Even with low values of microbiome variances estimated from Model (4) for DFI, ADG and BFT, the MWAS results were equivalent between the single-OTU regression and the back-solving approaches, which can be considered as an indirect confirmation of the estimated microbiome variances. Indeed, if variances deviated strongly from the actual values, biased MWAS results could be expected from the back-solving approach.

The tests indicated that the abundance of some of the OTU may be associated with the variability of phenotypic traits. We have previously shown that some microbiota genera differ between lines [12]. The aim of including the genetic covariance matrix in the model to run MWAS was to control the risk that the association of abundance of the significant OTU with phenotypes would be due to the divergent selection, since we could not conduct separate analyses for each pig line because their power would have been too limited.
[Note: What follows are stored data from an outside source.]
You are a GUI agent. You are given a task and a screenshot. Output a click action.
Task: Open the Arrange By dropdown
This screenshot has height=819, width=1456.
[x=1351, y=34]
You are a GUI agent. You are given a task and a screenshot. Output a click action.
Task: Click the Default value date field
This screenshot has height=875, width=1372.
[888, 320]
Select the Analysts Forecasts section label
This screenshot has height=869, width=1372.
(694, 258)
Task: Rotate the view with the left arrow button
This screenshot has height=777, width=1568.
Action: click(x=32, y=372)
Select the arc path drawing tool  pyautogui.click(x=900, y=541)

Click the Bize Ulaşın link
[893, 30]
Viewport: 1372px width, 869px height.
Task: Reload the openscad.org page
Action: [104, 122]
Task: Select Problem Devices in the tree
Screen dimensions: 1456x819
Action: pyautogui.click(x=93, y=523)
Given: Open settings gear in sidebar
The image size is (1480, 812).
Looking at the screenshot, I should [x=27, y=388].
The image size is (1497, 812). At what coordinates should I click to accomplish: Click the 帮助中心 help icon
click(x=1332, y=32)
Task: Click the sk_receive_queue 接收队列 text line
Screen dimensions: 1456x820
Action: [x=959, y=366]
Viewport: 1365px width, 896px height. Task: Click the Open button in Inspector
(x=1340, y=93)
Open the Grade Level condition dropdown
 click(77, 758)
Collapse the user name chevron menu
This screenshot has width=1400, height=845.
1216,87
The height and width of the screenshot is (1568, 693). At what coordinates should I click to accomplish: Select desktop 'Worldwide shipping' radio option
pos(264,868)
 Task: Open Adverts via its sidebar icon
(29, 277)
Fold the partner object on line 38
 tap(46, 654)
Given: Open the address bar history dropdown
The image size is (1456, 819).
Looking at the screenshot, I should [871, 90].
In a previous study at the genera level, using the same microbiome dataset but filtered for the most abundant genera, we showed significant genetic correlations of abundance of genera from the Lachnospiraceae, Ruminococcaceae, Prevotellaceae and Streptococcaceae families with RFI, DFI, and BFT [12]. Our findings that abundances of OTU from these families are significantly associated with phenotypic traits are consistent with these previous results. However, the negative estimate of the regression coefficient for the OTU pertaining to the Streptococcus genus in our present MWAS is opposite to the positive genetic correlation that was estimated between RFI and the Streptococcus genus in our earlier study. This suggests potential antagonistic relationships between microbiota and traits at the phenotypic and genetic levels. Weishaar et al. [27] also reported that abundance of OTU from the Lachnospiraceae and Prevotellaceae families had strong effects on FCR and RFI, but without indication of the direction of these effects. The Prevotellaceae, Lachnospiraceae and Ruminococcaceae families are involved in the digestion of fibrous material and provide short-chain fatty acids to the host [32, 33]. Bacteria from the Streptococcaceae family are known to be lactic acid producer bacteria [34] that have an important role in the production of dietary enzymes, such as amylase, lipase, phytase, and protease [35]. Therefore, the OTU that were identified in the MWAS could have meaningful biological links with feed efficiency and other performance traits. We did not find any OTU that was strongly associated with more than one trait and that could be claimed as a “major OTU” affecting production trait. In addition, most of these OTU were rare, with only one, OTU391, appearing to be sufficiently abundant in our conditions to be quantified systematically with a reasonable sequencing depth. If this link between OTU391 and RFI was confirmed in more diverse conditions and at the genetic level, this OTU could be used as a biomarker in selection programs to improve feed efficiency in pigs. As a next step, it will be necessary to evaluate how accounting for the microbiota composition in linear mixed models will improve the prediction accuracies of breeding values.

Conclusions

We have shown that microbiota information can be used to better predict traits in pigs, especially feed efficiency traits. The sizable \({\mathrm{m}}^{2}\) and the identification of some OTU with abundances that are associated with the phenotype traits indicate that some of the microbiota components are associated with the variability of production traits. In addition, the lower accuracy of microbiome predictions of phenotypes when none of the individuals from the contemporary group of the pigs were included in the training set suggests that connecting breeding conditions between the training and predicted datasets is needed. Altogether, prediction accuracies of phenotypes accounting for microbiome and genetic covariance between animals suggest that phenotypes of animals can be reliably predicted at mid-test. These outcomes need to be confirmed in more diverse datasets with different environmental factors that may strongly modify the microbiota composition, in order to identify the limits of the use of microbiota information for the prediction of phenotypes in pigs.